Focusing on inclusion and diversity, Julie Carpenter shows how the Q project was conceived to encourage dialogue around gender, identity, and technology. Yolanda A. Rankin and Jakita O. Thomas prompt us to acknowledge and understand the origins of intersectionality and the risks of misappropriation. Alissa Antle and colleagues discuss issues, challenges, and opportunities involved in designing for uprooted children. Designing to include vulnerable populations is not straightforward, but Ashley Marie Walker and colleagues illuminate a path forward.
The idea of engaging communities permeates this issue.
The idea of engaging communities permeates this issue. Laura Cortés-Rico and Tania Pérez-Bustos reflect on ways of doing fieldwork in two sociotechnical research projects for cultural craft heritage. Andre Bueno and Junia Anacleto describe E-goras, showing us how we can move beyond smart cities to inclusive, online civic smart communities. And in Day in the Lab, Roberta de Andrade and Ingrid Monteiro describe how, through their INOVE lab at the Federal University of Ceará in Quixadá, Brazil, they have built an ecosystem of technological innovation, fostering multidisciplinary research and collaboration with industry in a low-resource community.
This issue also brings together the material and the virtual. Kim Halskov and Aron Fischel discuss what happens when buildings become displays, exploring the unique properties of media-architecture displays as a design space. And Victoria McArthur explores augmented reality as a storytelling medium, looking into HCI to help journalists understand readers as users.

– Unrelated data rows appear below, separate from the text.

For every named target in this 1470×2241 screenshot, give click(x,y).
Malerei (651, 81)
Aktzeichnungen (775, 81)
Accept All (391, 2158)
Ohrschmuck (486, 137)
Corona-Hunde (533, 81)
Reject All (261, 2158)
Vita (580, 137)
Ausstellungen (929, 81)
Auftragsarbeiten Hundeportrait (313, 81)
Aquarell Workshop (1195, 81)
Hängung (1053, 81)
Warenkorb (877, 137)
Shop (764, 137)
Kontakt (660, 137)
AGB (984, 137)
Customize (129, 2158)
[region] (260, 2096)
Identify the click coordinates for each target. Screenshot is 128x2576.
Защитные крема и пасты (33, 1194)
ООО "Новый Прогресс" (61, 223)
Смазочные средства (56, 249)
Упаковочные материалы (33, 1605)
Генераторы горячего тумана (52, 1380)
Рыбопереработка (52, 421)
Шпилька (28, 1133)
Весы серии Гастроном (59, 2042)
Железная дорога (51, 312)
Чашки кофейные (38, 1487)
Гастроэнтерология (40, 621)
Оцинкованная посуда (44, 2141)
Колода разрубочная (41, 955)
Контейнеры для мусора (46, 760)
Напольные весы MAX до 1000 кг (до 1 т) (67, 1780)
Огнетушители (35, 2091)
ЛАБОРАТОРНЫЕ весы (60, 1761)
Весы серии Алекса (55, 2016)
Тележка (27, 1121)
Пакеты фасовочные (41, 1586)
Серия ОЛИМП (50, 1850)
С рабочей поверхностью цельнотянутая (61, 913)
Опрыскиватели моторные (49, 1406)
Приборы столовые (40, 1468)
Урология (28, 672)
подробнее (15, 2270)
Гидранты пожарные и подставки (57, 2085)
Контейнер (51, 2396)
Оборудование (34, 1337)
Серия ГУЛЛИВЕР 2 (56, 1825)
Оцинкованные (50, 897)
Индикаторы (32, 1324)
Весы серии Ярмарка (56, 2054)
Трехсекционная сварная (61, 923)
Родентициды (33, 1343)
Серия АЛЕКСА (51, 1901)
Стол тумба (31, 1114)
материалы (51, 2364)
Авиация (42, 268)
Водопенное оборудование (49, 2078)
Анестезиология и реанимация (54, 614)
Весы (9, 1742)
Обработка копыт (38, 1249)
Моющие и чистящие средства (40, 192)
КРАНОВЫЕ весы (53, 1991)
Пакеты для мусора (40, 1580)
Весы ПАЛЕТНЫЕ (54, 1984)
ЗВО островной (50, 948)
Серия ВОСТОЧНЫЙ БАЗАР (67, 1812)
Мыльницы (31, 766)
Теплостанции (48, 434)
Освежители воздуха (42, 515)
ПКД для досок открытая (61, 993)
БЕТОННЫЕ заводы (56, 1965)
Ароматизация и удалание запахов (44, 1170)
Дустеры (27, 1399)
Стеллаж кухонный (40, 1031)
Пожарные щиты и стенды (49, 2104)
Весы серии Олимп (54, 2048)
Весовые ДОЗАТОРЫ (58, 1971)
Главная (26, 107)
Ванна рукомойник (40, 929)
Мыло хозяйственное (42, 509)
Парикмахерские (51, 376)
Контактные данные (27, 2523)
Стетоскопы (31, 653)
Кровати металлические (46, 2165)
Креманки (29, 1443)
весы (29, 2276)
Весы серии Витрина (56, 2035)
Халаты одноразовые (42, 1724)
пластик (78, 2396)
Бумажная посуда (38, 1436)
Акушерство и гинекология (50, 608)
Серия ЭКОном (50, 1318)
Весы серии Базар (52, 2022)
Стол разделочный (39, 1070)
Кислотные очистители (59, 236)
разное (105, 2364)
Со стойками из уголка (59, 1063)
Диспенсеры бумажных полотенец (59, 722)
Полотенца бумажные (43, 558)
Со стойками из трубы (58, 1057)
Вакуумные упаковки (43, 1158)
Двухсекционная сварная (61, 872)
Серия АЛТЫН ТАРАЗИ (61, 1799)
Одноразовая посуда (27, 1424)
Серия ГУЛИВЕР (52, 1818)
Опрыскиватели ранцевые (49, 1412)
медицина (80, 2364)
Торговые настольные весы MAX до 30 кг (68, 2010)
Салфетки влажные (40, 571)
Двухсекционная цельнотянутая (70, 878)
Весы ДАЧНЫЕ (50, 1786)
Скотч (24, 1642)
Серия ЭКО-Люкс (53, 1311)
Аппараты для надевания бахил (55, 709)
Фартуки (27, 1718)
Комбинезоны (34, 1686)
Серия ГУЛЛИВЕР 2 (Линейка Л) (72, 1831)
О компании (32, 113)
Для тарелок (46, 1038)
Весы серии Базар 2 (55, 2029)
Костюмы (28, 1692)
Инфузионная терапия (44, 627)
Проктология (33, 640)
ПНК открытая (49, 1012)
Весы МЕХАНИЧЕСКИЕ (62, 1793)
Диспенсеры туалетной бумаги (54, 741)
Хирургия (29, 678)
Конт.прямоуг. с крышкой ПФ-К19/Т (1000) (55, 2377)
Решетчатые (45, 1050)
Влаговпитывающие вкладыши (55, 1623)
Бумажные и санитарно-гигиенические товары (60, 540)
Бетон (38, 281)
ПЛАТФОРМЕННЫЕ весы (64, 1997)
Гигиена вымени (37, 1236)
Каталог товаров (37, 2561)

Rethinking the role of technology is the theme of this issue's How Was It Made and Demo Hour sections: hiding phones inside prototypes to explore our stance as museum visitors and the impact of technology on our family lives, designing prototypes to explore our role as caregivers and our flexible office workspaces, and changing the way we design and engineer shoes. Inspiration can come from unexpected places, such as a broken guitar string that makes us think about complex systems, or from the Finsterworlds movie, reminding us to empower humans through tech, rather than trapping them in cool dark tech paths that lead nowhere. Matt Jones sheds some light on how to avoid a robotic future and, instead, realize the vision of empowering and amplifying humans. Dwelling in the intersection between humans and technology, Uday Gajendar digs into some overlaps between humanization and automation.
HCI has always involved dealing with tensions. Inaugurating the UX Meets AI forum, Henriette Cramer and Juho Kim call upon us to share our experiences in tackling the tensions that arise when integrating AI and UX design. We welcome them to our team and join them in inviting your contributions to this vitally important discussion.